La città di Latina ignora la Festa della Liberazione, confermando la sua fama di “città nera”. Che vergogna!

Aveva avuto la possibilità di cancellare un’immagine di “città nera” e l’ha sprecata.

A Latina la Festa della Liberazione è passata nel silenzio quasi generale.

Se non fosse stato per l’ANPI e qualche partito del centrosinistra, quello del 25 aprile sarebbe passato come un giorno qualsiasi.
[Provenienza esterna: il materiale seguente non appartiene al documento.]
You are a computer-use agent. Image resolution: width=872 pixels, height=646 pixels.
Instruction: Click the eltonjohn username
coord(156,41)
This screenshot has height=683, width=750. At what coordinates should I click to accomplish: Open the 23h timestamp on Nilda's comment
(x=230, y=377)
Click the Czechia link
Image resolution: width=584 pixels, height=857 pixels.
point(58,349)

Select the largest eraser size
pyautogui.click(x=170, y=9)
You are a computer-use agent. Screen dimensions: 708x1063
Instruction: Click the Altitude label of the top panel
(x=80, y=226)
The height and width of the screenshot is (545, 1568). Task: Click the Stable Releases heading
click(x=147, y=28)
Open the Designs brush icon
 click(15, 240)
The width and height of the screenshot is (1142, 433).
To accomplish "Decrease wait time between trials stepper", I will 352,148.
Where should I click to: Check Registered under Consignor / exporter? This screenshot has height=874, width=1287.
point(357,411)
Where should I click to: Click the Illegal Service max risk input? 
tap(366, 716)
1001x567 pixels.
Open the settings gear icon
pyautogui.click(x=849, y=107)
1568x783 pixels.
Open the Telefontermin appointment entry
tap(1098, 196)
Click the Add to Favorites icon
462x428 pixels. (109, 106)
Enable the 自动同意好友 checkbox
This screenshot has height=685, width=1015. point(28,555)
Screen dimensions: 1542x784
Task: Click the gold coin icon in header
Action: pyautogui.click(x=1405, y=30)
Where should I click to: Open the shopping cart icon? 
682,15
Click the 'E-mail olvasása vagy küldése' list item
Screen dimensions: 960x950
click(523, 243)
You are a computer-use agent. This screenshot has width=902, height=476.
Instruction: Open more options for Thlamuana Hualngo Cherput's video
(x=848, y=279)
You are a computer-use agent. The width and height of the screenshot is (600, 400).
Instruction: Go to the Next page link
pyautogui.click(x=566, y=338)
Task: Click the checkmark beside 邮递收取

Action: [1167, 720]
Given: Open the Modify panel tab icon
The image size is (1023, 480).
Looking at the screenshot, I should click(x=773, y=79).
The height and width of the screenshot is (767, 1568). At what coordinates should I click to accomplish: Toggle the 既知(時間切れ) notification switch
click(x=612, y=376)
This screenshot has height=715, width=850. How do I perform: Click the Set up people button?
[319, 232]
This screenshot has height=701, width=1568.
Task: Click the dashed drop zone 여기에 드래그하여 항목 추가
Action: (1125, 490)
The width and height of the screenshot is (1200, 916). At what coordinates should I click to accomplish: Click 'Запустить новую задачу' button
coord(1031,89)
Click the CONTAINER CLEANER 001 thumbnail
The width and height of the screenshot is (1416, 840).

Francamente, è una vergogna.

Una vergogna perché è stata messa sotto i piedi la Costituzione repubblicana che è nata sui valori della Resistenza e sul sangue di centinaia di migliaia di nostri genitori e nonni; vergogna per il significato che essa ha assunto negli anni come Festa non di parte ma di tutti gli italiani; vergogna perché è stata ignorata la storia del nostro Paese.

Un’offesa, insomma, alla coscienza civile dell’intera comunità.

Un’offesa alla città ed alla gente perbene.

Chi ha commesso questo atto ignobile dovrebbe essere cacciato a pedate nel sedere dalle cariche pubbliche che occupa in quanto non è degno di rappresentare le istituzioni democratiche nate, appunto, sul sacrificio di chi ha dato la propria vita per combattere contro i nazifascisti.